* Text section *
[Start of section]
Westonbirt Aboretum's '1,000-year-old tree' cut back

Lime clump, Westonbirt, Gloucestershire
Image caption It is thought to be the country's oldest stool of small-leaved lime

A tree, thought to be more than 1,000 years old, is to be cut back for the first time in over 20 years.

The ancient small-leaved lime tree at Westonbirt Arboretum, Gloucestershire is to have 60 stems coppiced or "cut back to stumps".

The Forestry Commission said DNA tests were carried out on the tree when it was last coppiced in the 1990s.

"Experts agreed - it was certainly ancient, and could be up to 2,000 years old," a Westonbirt spokeswoman said.

Historical records, according to a spokeswoman for the arboretum, show "traditional coppicing methods have been used in Westonbirt - since at least the 13th Century".
[End of section]
(Screenshot grounding data)
[Start of section]
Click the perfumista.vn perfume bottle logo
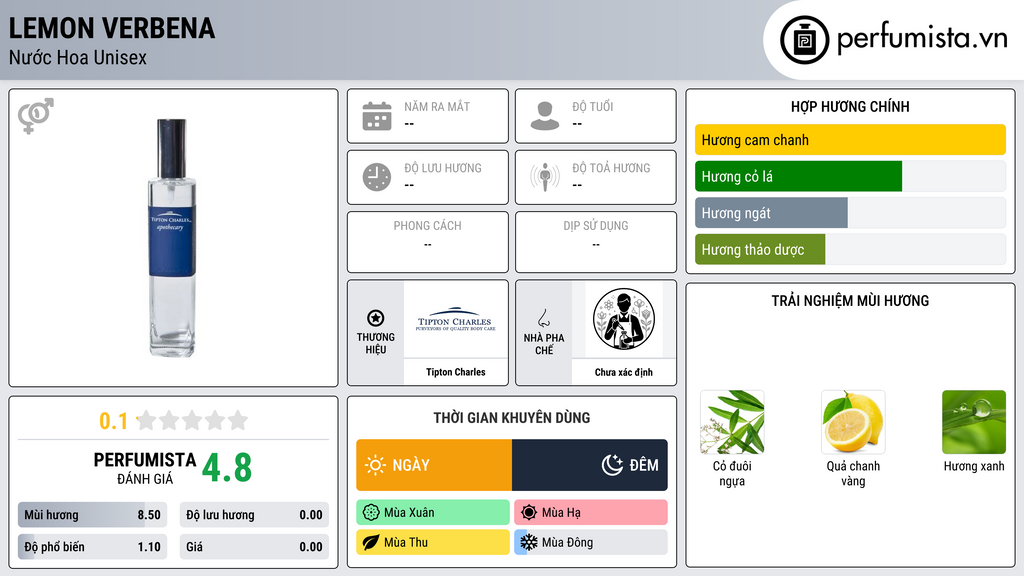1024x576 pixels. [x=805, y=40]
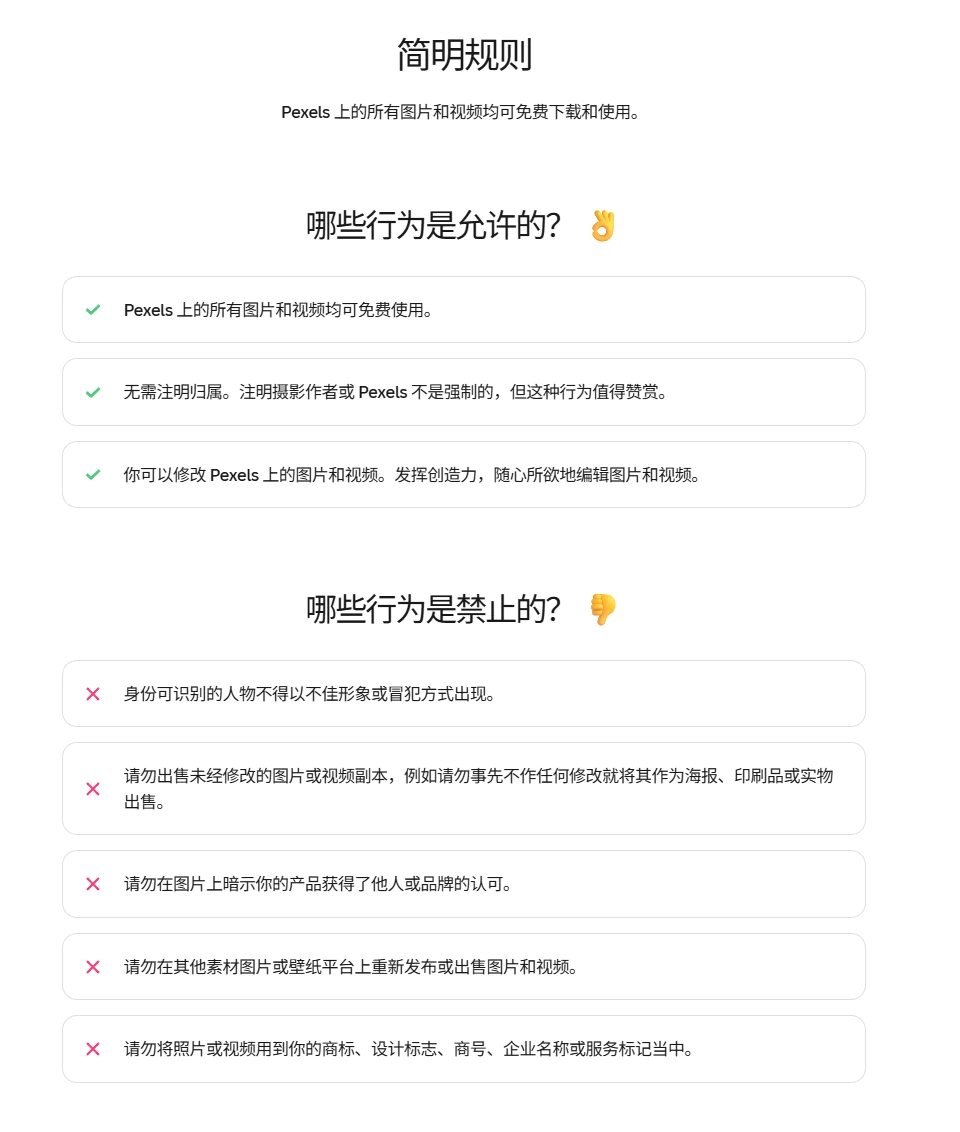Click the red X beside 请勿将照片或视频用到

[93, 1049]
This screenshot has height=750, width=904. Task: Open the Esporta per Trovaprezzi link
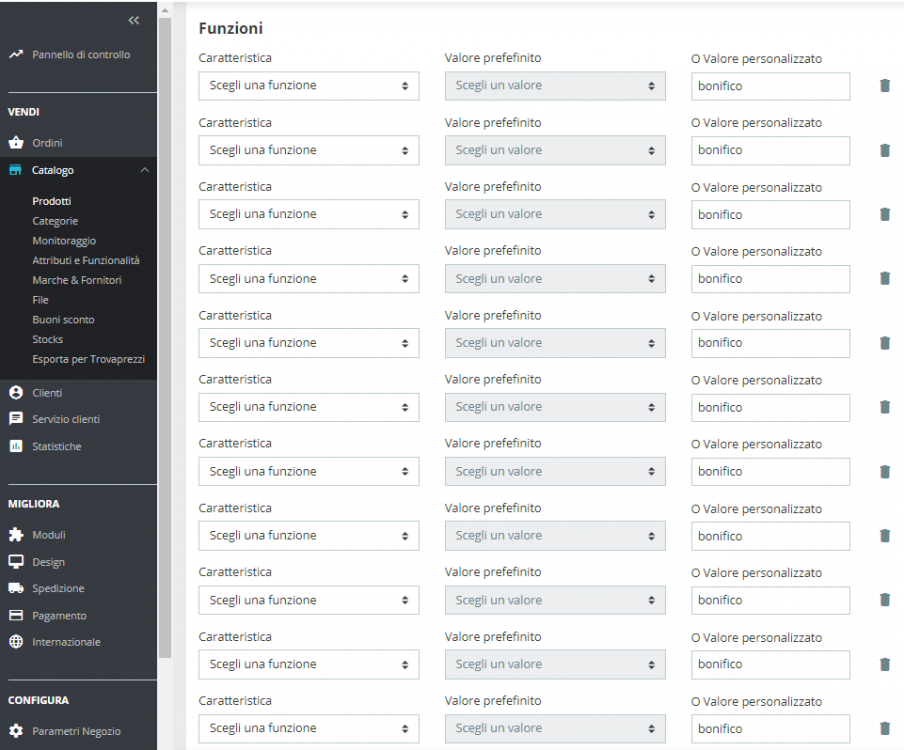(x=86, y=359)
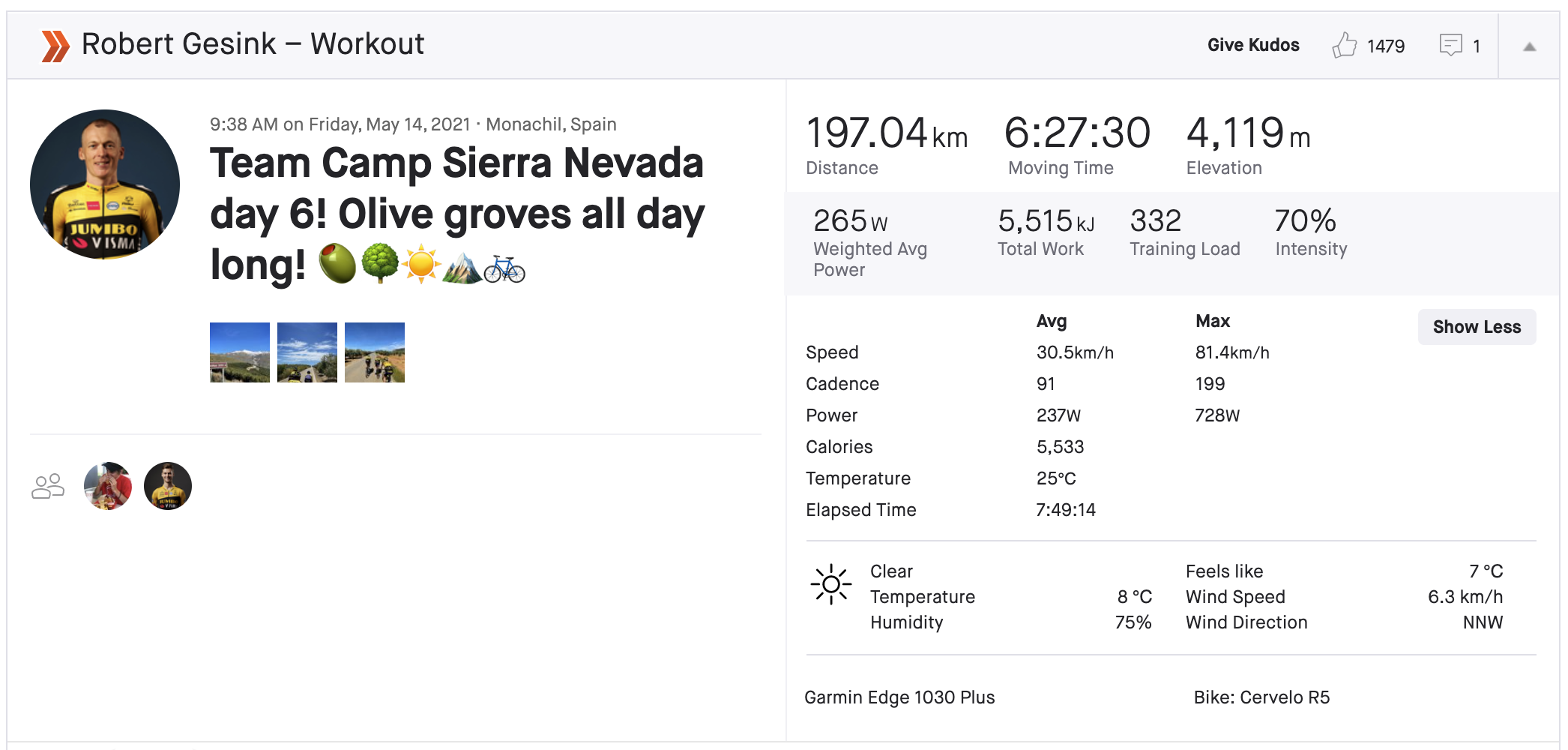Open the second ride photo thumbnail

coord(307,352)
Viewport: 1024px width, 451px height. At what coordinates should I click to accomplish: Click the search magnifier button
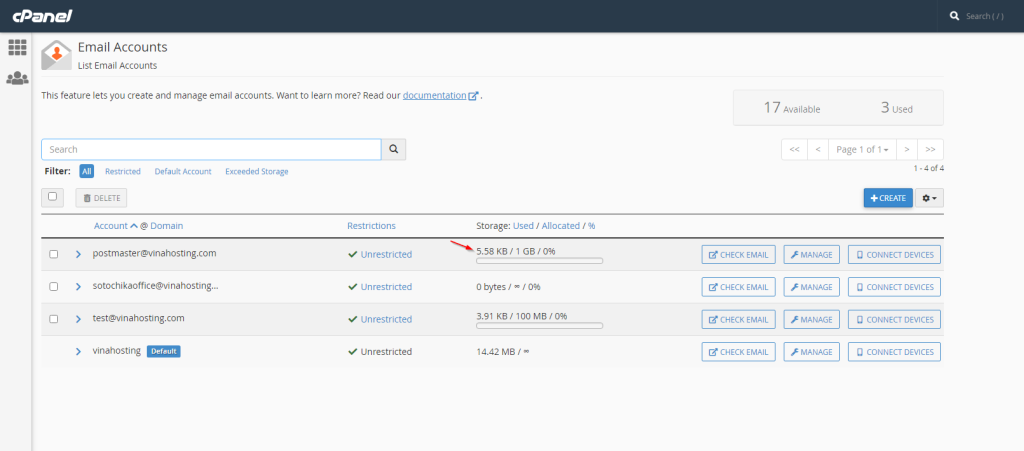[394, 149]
[End of section]
* Required tasks *
1. In the article about the Westonbirt lime tree, how many stems of the tree are to be coppiced?
2. Write the next part of the article on the ancient Westonbirt lime tree, picking up after its final sentence.

* Task-by-task results *
1. 60 stems.

2.
"The practice of periodic coppicing has actually helped the tree - one of Britain's oldest trees - to live this long," she said.

'Kept lime alive'

Mark Ballard, the arboretum's curator, said cutting back the lime stems also encouraged "new growth".

"It is what has kept this original lime alive for so many centuries," he said.

"Coppicing is not only good for the tree, it also benefits wildlife; particularly woodland flora as regular opening of the canopy allows sunlight to reach the woodland floor.

"Our team will work with a group of professional coppicers and volunteers to carry out this important work."